北大路機関

京都防衛フォーラム:榛名研究室/鞍馬事務室(OCNブログ:2005.07.29~/gooブログ:2014.11.24~)

ドーンブリッツ2013実動訓練、米演習へ島嶼部防衛対処演練に自衛隊初参加

2013-06-09 20:10:53 | 防衛・安全保障
■護衛艦ひゅうが、AH-64搭載でサンクレメンテ島へ 
 防衛省は6月10日より26日まで、アメリカカルフォルニア州のキャンプペンドルトンとサンクレメンテ島において行われるドーンブリッツ2013演習へ自衛隊を派遣します。 
Dbimg_3333 この演習は、島嶼部侵攻対処に係る自衛隊の統合運用要領及び米軍との共同対処要領を演練し、その能力の維持と向上を図る事を目的としています。米軍との連携及び島嶼部侵攻対処作戦に係る一連の各種行動を演練するべく実施されるもので、既に機能別訓練として5月29日から6月9日にかけ自衛隊が参加しています。
Dbimg_3960 訓練へは、米軍側が第三艦隊司令官ジェラルドRビーマン海軍中将が、日本側は第2護衛隊群司令湯浅秀樹海将補が訓練統裁官として臨み、陸海空自衛隊より統合部隊が訓練へ参加します。米軍からは第三艦隊及び第一海兵機動展開部隊が演習に参加。

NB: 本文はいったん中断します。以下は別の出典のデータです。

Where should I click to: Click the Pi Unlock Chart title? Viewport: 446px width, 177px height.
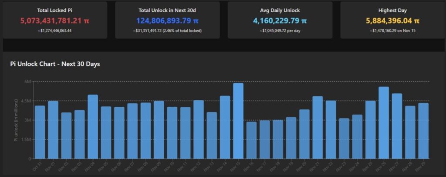coord(55,64)
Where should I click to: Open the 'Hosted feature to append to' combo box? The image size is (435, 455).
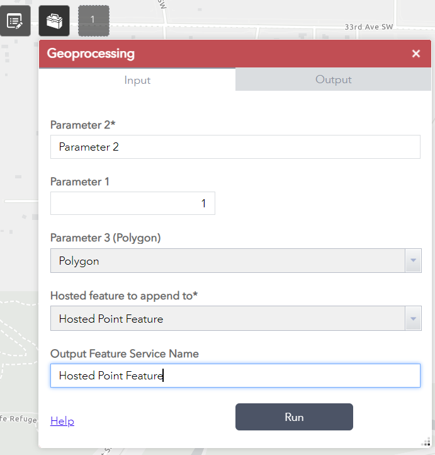pos(228,319)
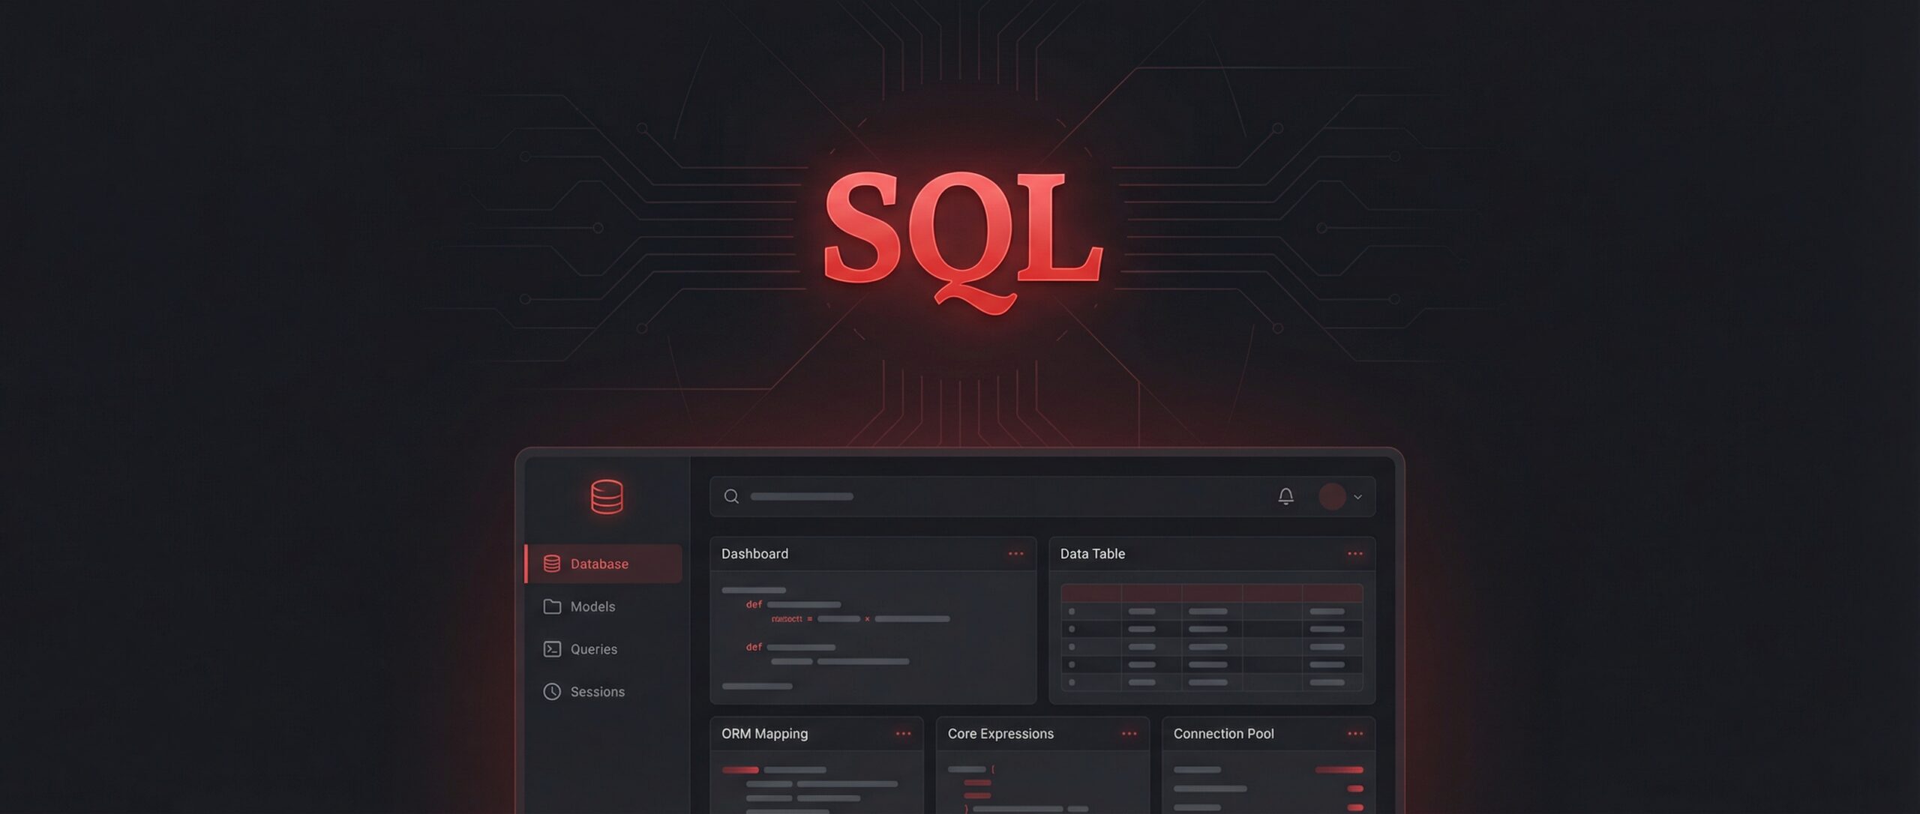Go to Sessions in sidebar
Viewport: 1920px width, 814px height.
pyautogui.click(x=597, y=692)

海上自衛隊からは、ヘリコプター搭載護衛艦ひゅうが、ミサイル護衛艦あたご、輸送艦しもきた、そして艦載機にSH-60Kが三機参加する、と発表されました。
Dbimg_0367 加えて陸上自衛隊からは西部方面隊隷下の西部方面普通科連隊より連隊本部及び一個中隊基幹部隊が参加し、西部方面航空隊よりCH-47JA輸送ヘリコプター二機、AH-64D戦闘ヘリコプター二機が参加します。このほか、航空自衛隊からは航空総隊より要員が派遣される、とのこと。

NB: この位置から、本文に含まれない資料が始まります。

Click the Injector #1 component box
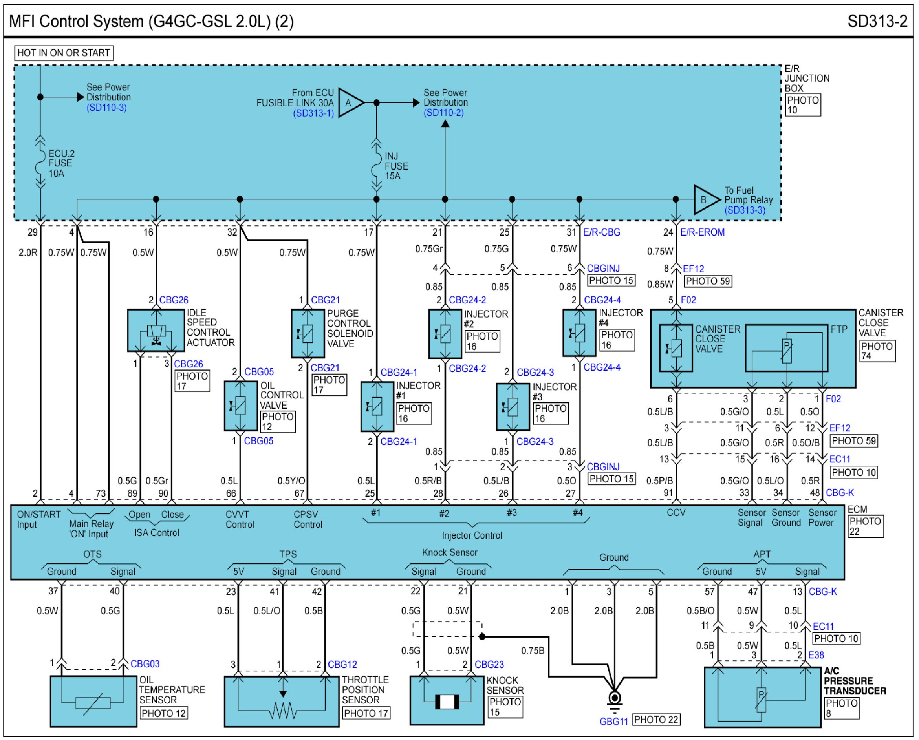 point(377,407)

Dbimg_0779 参加規模は自衛隊からは約1000名で、第2護衛隊群は、佐世保基地へ、くらま以下8隻を運用する部隊であり、西部方面普通科連隊は佐世保基地へほど近い相浦駐屯地に駐屯する西部方面隊直轄部隊で、レンジャー資格を有する隊員を数多く配置し、方面航空隊とともに緊急展開を企図した運用が為される精鋭部隊の一つ。

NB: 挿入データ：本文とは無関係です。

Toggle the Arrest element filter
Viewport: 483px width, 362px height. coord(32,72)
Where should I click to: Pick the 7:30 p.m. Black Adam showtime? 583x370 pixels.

Dbimg_4687 陸上自衛隊は西部方面普通科連隊がキャンプペンドルトン及びサンクレメンテ島での実動訓練に何度も展開し、日米共同訓練などを通じアメリカ側へ一定の能力を構築していると考えられており、今回の訓練では、ヘリコプター搭載護衛艦からの戦闘ヘリコプターや輸送ヘリコプターの展開や、輸送艦からのエアクッション揚陸艇LCACによる揚陸訓練、イージス艦の防空との連携などが訓練されるのでしょう。
Dbimg_0604 戦闘ヘリコプターの支援下で輸送ヘリコプターが離島海岸線へ展開し、先んじて複合艇などで潜入した情報小隊の地形情報に基づき海岸線周辺を確保、併せてイージス艦の防空支援を受けつつ、沖合より輸送艦のLCACにより車両部隊を上陸させ、海岸線周辺を確保すると共に内陸部へ展開する、具体的にはこんなところでしょうか。
Dbimg_0290 我が国でも協同転地演習を筆頭に定期的に揚陸訓練などは実施されていますが、1998年の硫黄島三自衛隊合同訓練以降、揚陸から海岸堡確保と戦果拡大まで、一連の実動訓練を行うには演習場環境に限界があり、内陸部の演習場を離島に見立てるなど、本格的な揚陸ではなく上陸を念頭に置いた訓練は行えていません。
Dbimg_7068 サンクレメンテ島は上陸と共に平行して戦闘射撃などの実戦的な訓練を行える環境にあります。なお、ドーンブリッツ演習は、防衛省によればこれまで米軍単独訓練として実施されており、自衛隊が参加するのは今回が初めて、とのことです。本年は、近代的なLCACを運用する、おおすみ型輸送艦就役から15年を経た年でもあり、訓練の成果と抑止力の強化を期待したいところです。